ECLI:NL:RBMNE:2021:3480
Rechtbank Midden-Nederland
- Eerste aanleg - enkelvoudig
- Rechtspraak.nl
Beroep tegen vastgestelde WOZ-waarde van onroerende zaak ongegrond verklaard
Op 26 juli 2021 heeft de Rechtbank Midden-Nederland uitspraak gedaan in een bestuursrechtelijke zaak betreffende de Wet waardering onroerende zaken (Wet WOZ). Eiser, eigenaar van een woning aan de [straat] [huisnummer 1] te [woonplaats], had beroep ingesteld tegen de vastgestelde WOZ-waarde van € 309.000,- voor het belastingjaar 2020, welke waarde was vastgesteld door de heffingsambtenaar van de Belastingsamenwerking gemeenten & hoogheemraadschap Utrecht. Eiser stelde dat de waarde te hoog was en bepleitte een lagere waarde van € 286.000,-. De rechtbank heeft de zaak behandeld op een zitting via Skype for Business op 2 juli 2021, waarbij zowel eiser als verweerder zich lieten vertegenwoordigen door hun gemachtigden.
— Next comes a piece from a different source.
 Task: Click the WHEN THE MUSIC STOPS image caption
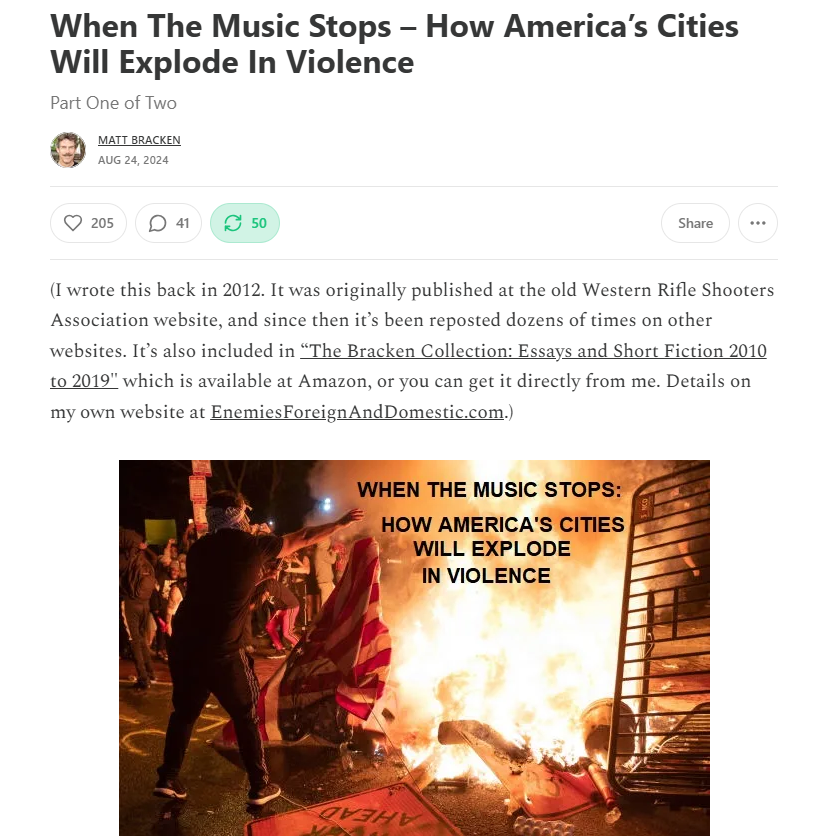tap(489, 489)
De rechtbank overwoog dat de WOZ-waarde de waarde in het economisch verkeer vertegenwoordigt, en dat verweerder de bewijslast had om aan te tonen dat de vastgestelde waarde niet te hoog was. Verweerder had een taxatiematrix overgelegd ter onderbouwing van de vastgestelde waarde, waarin de waarde was bepaald aan de hand van vergelijkingen met referentiewoningen. De rechtbank oordeelde dat verweerder voldoende aannemelijk had gemaakt dat de WOZ-waarde niet te hoog was vastgesteld, en dat de door eiser aangedragen vergelijkingen niet opgingen vanwege verschillen in gebruiksoppervlak en kavelgrootte.
Uiteindelijk verklaarde de rechtbank het beroep van eiser ongegrond, en er was geen aanleiding voor een proceskostenveroordeling. De uitspraak werd openbaar gemaakt op rechtspraak.nl en partijen werden geïnformeerd over de mogelijkheid om binnen zes weken hoger beroep in te stellen bij het gerechtshof Arnhem-Leeuwarden.